Offre musica altamente ricercata per chi è appassionato di dj e di musica elettronica.
Ha ospitato nomi come quelli di Miss Kittin o Ralph noti per animare notti folli nei club più in di Ibiza o Londra.
È un locale decisamente appetibile anche per quello che riguarda il prezzo ed uno dei pochi club a non annoverare fastidiose selezioni all’entrata.
Ma per tutti i giovani di Monte Sacro e dintorni il Branca è indelebilmente legato al passato.

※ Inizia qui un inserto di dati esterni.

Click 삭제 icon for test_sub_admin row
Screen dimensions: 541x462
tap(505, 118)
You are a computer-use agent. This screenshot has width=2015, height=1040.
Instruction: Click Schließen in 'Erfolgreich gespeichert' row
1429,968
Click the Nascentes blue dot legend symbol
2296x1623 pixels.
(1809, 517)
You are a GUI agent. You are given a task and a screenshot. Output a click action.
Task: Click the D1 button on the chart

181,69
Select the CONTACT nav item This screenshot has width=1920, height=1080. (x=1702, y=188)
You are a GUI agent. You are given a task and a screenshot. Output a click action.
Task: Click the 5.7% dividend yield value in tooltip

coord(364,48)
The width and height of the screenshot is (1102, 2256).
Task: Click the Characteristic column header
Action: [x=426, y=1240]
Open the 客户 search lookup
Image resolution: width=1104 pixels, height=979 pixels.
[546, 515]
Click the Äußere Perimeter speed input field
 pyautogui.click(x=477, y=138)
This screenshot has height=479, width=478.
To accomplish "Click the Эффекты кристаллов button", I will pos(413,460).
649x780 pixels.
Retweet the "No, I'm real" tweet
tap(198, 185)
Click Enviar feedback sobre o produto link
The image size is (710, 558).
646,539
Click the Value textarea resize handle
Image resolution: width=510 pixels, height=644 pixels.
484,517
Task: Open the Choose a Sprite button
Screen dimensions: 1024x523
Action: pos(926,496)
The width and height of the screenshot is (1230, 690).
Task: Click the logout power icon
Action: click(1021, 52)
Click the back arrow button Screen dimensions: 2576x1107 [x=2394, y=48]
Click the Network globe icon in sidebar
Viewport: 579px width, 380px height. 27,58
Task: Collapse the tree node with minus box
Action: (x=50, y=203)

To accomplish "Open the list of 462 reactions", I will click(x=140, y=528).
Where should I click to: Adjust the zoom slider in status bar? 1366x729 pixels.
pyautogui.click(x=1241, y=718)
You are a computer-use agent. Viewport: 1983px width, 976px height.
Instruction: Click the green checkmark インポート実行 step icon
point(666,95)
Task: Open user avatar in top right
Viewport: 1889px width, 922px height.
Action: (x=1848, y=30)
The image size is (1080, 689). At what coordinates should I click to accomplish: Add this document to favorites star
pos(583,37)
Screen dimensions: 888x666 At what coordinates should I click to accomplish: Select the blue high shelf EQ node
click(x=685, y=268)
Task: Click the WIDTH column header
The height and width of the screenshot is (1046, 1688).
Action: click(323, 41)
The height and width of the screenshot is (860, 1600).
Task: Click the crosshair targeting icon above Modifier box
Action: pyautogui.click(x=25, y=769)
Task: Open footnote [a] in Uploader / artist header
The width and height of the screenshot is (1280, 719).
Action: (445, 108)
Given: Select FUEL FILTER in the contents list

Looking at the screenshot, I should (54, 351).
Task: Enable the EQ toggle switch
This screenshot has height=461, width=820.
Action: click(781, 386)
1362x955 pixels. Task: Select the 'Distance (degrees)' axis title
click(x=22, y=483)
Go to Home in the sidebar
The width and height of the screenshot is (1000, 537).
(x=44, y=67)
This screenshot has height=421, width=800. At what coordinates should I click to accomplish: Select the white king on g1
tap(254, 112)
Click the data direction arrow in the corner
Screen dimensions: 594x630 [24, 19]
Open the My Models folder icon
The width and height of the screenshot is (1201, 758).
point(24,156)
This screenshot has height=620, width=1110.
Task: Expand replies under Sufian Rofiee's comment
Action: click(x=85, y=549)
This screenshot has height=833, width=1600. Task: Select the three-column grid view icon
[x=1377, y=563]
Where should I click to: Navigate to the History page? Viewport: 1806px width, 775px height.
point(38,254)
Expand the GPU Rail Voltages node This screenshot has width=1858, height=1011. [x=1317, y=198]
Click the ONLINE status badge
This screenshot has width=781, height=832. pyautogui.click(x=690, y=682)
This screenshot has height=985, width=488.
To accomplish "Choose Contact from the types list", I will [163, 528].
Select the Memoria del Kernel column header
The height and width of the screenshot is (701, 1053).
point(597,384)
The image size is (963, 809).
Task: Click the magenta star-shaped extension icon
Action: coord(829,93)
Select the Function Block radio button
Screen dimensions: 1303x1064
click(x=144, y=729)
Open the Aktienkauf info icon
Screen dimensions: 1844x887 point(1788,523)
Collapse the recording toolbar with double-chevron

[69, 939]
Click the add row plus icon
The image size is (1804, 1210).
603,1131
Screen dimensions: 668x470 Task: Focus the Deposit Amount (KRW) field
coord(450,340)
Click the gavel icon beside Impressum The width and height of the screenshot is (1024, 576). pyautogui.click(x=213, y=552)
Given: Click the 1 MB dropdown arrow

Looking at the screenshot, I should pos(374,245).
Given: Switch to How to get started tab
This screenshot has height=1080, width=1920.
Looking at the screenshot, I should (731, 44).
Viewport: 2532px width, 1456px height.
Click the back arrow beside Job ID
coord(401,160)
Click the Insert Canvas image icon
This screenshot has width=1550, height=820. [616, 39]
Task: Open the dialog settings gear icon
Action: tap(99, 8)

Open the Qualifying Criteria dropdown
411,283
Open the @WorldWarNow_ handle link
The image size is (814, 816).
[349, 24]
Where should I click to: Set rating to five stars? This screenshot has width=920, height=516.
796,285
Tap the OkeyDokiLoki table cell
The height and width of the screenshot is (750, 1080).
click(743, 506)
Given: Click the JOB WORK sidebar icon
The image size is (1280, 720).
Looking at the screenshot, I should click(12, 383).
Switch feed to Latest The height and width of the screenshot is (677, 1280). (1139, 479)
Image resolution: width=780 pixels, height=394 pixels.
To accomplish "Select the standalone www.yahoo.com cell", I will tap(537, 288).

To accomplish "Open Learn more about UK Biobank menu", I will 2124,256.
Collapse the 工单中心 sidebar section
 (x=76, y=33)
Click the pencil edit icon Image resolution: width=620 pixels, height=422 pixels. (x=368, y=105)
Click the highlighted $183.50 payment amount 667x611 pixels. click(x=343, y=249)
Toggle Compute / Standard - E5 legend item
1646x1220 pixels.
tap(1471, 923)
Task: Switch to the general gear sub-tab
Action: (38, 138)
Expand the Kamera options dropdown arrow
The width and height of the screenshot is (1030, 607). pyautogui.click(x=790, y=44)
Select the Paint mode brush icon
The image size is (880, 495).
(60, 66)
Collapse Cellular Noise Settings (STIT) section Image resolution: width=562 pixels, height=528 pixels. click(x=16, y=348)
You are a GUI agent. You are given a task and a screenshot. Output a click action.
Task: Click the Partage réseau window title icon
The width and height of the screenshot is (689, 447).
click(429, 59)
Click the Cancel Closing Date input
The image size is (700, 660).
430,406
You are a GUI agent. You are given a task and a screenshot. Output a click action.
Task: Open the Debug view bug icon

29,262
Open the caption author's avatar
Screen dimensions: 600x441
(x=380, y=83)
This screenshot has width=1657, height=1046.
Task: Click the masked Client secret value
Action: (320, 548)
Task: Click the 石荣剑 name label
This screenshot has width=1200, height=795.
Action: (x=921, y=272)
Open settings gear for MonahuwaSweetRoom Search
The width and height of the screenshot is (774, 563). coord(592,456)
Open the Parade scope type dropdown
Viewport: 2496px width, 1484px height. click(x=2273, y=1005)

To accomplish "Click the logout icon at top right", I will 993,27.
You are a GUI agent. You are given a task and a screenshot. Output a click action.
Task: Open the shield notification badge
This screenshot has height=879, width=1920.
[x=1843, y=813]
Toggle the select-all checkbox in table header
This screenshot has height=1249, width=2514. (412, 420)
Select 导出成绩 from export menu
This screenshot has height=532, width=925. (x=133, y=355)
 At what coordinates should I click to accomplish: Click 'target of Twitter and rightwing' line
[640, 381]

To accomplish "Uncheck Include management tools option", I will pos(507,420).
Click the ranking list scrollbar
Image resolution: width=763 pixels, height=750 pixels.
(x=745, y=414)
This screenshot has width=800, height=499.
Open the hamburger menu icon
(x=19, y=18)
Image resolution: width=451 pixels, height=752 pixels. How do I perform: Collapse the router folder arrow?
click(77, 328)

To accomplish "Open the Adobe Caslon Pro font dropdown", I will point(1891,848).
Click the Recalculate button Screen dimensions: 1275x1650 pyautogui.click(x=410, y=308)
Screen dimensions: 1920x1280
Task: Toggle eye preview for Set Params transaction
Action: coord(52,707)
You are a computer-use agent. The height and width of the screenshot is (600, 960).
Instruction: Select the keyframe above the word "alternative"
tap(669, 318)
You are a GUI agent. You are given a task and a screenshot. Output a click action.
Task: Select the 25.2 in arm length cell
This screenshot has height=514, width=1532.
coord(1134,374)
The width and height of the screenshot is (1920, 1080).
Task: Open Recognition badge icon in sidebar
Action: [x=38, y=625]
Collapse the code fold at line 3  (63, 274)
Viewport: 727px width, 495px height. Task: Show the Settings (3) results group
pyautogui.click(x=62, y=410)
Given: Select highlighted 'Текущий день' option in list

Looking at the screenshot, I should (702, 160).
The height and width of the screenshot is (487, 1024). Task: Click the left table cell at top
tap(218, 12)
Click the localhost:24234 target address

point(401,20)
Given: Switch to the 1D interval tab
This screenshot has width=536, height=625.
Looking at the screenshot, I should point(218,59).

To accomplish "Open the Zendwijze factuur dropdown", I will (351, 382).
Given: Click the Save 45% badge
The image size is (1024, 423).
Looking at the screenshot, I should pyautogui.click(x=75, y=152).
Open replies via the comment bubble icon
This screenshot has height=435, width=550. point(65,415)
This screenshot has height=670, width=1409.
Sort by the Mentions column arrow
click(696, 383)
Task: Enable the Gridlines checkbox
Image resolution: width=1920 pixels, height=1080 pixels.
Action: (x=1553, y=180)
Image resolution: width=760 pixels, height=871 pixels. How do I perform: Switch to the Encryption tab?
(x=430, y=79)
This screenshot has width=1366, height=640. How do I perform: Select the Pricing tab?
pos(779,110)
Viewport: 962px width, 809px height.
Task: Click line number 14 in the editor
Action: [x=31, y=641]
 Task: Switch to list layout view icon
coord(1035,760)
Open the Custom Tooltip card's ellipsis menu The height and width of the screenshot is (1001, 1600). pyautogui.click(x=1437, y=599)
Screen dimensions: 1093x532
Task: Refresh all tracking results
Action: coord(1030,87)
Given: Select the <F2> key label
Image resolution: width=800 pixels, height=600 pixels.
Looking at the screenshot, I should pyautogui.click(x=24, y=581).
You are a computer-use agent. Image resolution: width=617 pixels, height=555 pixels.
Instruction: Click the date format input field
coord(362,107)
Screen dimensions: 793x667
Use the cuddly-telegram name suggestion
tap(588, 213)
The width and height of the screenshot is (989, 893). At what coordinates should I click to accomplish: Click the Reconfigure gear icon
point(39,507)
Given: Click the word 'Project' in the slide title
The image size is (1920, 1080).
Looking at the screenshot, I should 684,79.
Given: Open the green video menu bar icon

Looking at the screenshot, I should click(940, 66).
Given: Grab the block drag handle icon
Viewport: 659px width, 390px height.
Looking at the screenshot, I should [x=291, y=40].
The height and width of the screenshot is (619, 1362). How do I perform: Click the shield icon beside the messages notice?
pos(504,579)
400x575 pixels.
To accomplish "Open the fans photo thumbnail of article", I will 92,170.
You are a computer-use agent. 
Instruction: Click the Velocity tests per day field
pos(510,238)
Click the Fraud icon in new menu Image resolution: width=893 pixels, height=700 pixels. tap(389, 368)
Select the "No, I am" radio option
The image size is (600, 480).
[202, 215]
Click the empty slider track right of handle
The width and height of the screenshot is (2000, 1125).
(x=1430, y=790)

È legato ad un periodo della vita magico e appassionato : quello della prima adolescenza, dei grandi e travolgenti ideali. Oggi si parla di Brancaleone come di un locale notturno ma prima era solo uno dei tantissimi Centri Sociali Occupati di una qualsiasi periferia romana. Un luogo dove esibirsi con il gruppo musicale appena messo in piedi con quattro amici, il luogo dove bersi una birretta e dove , perché no, fumarsi una canna in compagnia.
Forse è questa la ragione per cui per me e tanti come me il Branca ha un po’ tradito quello che era e rappresentava: un luogo intimo di ritrovo assolutamente scevro da ogni fine di lucro.
Un luogo che difficilmente potremmo dimenticare.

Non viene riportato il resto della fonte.